My 12-year-old daughter informs me that sweat is the body’s way of regulating temperature. Whatever, smarty-stretchy-pants, sweat is Florida’s way of trying to kill me.
I tell her that 70 percent of the body is water, and if this keeps happening, everyone will soon be two feet tall and creating a moist wake behind them like a slug. (Which leads me to one of nature’s great paradoxes: When a slug sweats to cool itself, why doesn’t it die from its own salt?)
Well, at least we’ll make our New Year’s weight-loss goals. Hearing this, my daughter smugly lifts a glass to her lips as she answers, “Not if I do this.” Know it all.

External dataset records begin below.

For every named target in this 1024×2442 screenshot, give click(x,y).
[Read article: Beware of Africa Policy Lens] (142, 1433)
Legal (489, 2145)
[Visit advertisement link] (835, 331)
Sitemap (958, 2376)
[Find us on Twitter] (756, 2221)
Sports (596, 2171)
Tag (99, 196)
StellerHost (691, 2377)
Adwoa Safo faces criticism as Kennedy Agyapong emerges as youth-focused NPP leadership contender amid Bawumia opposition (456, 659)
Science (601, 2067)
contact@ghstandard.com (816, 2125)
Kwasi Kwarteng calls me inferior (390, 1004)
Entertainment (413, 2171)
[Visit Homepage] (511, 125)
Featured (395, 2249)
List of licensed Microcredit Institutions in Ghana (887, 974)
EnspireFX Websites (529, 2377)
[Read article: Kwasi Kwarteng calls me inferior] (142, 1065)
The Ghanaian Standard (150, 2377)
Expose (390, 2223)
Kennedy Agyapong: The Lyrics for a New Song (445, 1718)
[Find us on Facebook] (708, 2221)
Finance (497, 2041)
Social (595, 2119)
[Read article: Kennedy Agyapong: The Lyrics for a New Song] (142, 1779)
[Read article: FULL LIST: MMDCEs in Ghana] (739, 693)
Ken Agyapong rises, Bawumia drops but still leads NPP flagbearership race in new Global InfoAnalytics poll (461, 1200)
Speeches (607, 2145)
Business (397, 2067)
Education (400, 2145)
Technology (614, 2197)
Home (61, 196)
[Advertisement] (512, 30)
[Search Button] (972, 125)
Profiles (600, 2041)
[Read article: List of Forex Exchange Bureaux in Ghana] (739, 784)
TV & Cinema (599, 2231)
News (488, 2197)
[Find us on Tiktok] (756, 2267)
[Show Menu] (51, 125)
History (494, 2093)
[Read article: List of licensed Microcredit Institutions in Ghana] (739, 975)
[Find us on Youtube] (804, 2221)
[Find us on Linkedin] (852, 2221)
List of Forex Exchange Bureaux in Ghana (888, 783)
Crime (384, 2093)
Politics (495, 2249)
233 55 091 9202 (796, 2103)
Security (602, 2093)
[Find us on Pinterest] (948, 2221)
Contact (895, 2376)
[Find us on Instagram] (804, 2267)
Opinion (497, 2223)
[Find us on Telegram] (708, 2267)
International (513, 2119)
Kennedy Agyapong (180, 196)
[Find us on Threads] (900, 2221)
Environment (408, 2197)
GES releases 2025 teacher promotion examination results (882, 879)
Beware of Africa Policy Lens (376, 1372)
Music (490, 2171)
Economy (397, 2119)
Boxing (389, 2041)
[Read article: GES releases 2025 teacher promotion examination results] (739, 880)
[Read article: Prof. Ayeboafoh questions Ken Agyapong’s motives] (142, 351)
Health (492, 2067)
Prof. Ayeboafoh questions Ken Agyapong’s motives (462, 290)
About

Maybe she has a point. That’s exactly what’s happened to the Dead Sea. It’s not drinking. No rivers, tributaries or water thingies drain into the thing, and all the water is evaporating into the atmosphere and the poor sea is getting more and more salty (like my daughter) by the minute.
Thinking back to when my brother and I were blobbing around in the Dead Sea and giggling like a couple of, well, our daughters, we saw a kid sprint to the shore and dive straight in. Our jaws would have dropped open if we didn’t know better. I had accidentally touched my lip, which was slowly smoking into my left nostril.
To this day, I have never seen someone exit a body of water as fast as that poor child. If we’d been a little farther north, I’d have been impressed by his Jesus walking on water impression. Of course, then the kid would be blissfully doggy-paddling through the Sea of Galilee, rather than scampering wildly around the beach yelling for his mother in some foreign language.
“Typical tourist,” I said to my brother.
“Yeah, he doesn’t even speak American.”
“Reminds me of Florida.”
“Don’t get me started.”
Philip writes for Cru, a nonprofit organization located on Moss Park Road, close enough to the 7-Eleven off of Narcoossee to justify ditching work for a Slurpee. While he thinks he’s funny, he wisely never verbalizes his musings to his two ever-increasingly hostile pre-teens. His brain doesn’t seem to do the heavy lifting in the writing process – his sweaty fingers do. So, if you laugh, snort, chortle or guffaw, they deserve the credit … both of them.